It has been ten years since the Arab Spring, and what have we to show for it? Two dictators are dead, chaos reigns in several countries, no monarchy has fallen, and democracy is holding on only in Tunisia.
On Dec. 17 2010, in the provincial Tunisian town of Sidi Bouzid, greengrocer Mohamed Bouazizi set himself on fire. Thousands of Tunisians, who despite having a decent education could not find employment with an appropriate salary, identified with the humiliated and frustrated young man.
The revolt unexpectedly took over the entire country. Merely a month later, the dictator Ben Ali fled abroad. Revolutionary moods appeared in several other Arab countries and the civil wars initiated back then are still ongoing.
“For 23 years no one threatened the dictator. The rich and influential people and the big city politicians were unable to do so. My brother turned out to be stronger than those great players. He was the one to overthrow Ben Ali,” Samia, Bouazizi’s sister told me after her brother died from his wounds.
She was proud. Streets, not only in Tunisia, were named after him and his fight for dignity was praised by President Barack Obama in his speech to the Arabic world.

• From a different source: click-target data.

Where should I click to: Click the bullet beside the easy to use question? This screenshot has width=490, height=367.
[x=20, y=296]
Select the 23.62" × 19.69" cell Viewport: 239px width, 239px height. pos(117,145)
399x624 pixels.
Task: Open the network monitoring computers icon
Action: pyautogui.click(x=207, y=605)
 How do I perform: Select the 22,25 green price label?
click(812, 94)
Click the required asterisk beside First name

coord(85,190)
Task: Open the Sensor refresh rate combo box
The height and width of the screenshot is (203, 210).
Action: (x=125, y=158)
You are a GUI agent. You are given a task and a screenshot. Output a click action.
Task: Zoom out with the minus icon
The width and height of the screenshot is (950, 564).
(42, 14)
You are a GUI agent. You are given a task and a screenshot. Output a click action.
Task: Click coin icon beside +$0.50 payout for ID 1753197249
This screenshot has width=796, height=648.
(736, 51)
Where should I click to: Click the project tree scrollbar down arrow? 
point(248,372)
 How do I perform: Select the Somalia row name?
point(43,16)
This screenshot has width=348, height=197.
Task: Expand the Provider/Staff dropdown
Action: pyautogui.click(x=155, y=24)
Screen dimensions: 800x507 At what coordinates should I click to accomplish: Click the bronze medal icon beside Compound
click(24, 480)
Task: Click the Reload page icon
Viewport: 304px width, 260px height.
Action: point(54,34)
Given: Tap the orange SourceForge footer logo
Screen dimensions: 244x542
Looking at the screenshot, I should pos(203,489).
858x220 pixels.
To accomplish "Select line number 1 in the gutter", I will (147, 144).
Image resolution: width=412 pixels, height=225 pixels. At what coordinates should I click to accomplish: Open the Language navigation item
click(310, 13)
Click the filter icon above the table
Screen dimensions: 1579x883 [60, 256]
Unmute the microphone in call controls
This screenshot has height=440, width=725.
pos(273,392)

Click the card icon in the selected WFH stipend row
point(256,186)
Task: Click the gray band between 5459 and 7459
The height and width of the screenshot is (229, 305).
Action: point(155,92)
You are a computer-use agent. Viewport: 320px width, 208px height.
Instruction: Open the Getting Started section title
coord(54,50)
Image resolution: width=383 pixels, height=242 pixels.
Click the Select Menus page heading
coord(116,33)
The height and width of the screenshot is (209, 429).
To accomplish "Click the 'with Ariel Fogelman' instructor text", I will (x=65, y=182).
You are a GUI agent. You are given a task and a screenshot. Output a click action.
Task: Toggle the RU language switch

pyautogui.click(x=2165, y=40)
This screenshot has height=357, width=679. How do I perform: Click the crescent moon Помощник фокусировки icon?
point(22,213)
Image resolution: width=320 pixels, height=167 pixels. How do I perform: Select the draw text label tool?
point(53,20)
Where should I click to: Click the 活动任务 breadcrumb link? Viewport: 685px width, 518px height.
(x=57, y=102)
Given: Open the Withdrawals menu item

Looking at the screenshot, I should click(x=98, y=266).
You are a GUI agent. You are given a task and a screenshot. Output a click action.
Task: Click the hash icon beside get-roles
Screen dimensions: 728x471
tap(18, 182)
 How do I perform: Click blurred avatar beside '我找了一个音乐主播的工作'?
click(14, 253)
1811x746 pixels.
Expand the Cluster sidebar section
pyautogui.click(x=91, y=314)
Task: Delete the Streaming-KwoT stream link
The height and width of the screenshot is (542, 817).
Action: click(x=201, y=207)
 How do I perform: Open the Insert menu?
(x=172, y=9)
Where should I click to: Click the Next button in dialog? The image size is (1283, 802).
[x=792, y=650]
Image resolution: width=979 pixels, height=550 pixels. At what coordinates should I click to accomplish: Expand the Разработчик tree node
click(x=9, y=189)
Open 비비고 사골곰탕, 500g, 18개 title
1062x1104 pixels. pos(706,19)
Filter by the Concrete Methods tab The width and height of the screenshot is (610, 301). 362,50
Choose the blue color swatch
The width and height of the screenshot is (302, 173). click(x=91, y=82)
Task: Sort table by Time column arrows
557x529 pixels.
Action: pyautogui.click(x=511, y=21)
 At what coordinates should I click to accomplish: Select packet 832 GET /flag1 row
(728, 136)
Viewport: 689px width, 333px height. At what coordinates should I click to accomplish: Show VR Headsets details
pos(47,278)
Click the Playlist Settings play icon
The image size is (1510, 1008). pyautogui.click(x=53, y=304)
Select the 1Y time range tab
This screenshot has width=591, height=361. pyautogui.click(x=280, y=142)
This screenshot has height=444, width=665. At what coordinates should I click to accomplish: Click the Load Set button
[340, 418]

Bouazizi was hailed as a hero.
However, disappointment with the results of the revolution came swiftly. The hero’s persecuted family first fled to the capital of Tunisia. Now, they live in Canada. This is because as the reporter of the British Guardian reports that people in Sidi Bouzid say: “Bouazizi ruined us.”
The economic situation is worse than it was under a dictatorship. Corruption and nepotism are blooming just as they had in the past. Protests are held in Tunisia almost every day. AP Images A woman picks through garbage in Kasserine, Tunisia, on Friday Dec. 11, 2020. Hundreds of desperate Tunisians have set themselves on fire over the past 10 years to protest police harassment, poverty or the lack of opportunity in the country. “We have everyday life problems, exacerbated further by Covid. We are in a tough period,” former Tunisian Foreign Minister Ahmed Ounaies, who gained his position after Ali’s fall, admits in an interview for Rzeczpospolita.
“This is a sad consequence, but the revolution also had great achievements: it demanded democracy and democracy has become deeply enrooted,” he added.
In this case, Tunisia is an exception among the Arabic countries which survived the revolution. Only here was political pluralism maintained, and there are coalitionary government with representatives from the left all the way to the Islamists. The Islamists in Tunisia are creating new trends, as they promised separation of state and mosque and have cut themselves off from radicalism.
At the same time, Tunisia is the state where the most ISIS Jihadists fighting in the Middle East came from. Islamic terrorism, which is feeding on frustration, is still a ticking bomb.
After Tunisia, the revolution spread across almost all of North Africa and parts of the Middle East in early 2011. In Egypt, the dictator Hosni Mubarak spent the rest of his life in humiliation and mostly behind bars. For a while, democratically elected Islamists ruled Egypt, but a counter-revolution arrived. They were overthrown by the current leader, al-Sisi, who is using even stronger forms of repression than Mubarak.
The Libyan dictator al-Gaddafi was killed and Libya was thrown into chaos till this day. As a result of the events started by the revolution, another supposedly immortal leader — Saleh, Yemen’s dictator — was also killed.
Although the bloodiest war in Syria has not ended, it is clear that Assad has won. He survives on despite the West promising to isolate him as the greatest criminal of the modern time.
No Arabic monarchy fell. The most threatened one, in Bahrain, was saved through the intervention of more powerful neighbors.
The monarchs of the Arabic Peninsula gave out money to their subjects to discourage them from revolting. They also decided to introduce minor reforms such as allowing Saudi women to drive, but which were appreciated by the West.
The West grudgingly accepted the counter revolution, while at the same time patting Tunisia on the back for sticking with democracy. The leaders of new and old regimes are restraining migration which could flood Europe. Just like Europe, they are interested in stopping radicalism and Islamic terrorism, which is why red carpets in the West are still being spread before al-Sisi despite his brutality.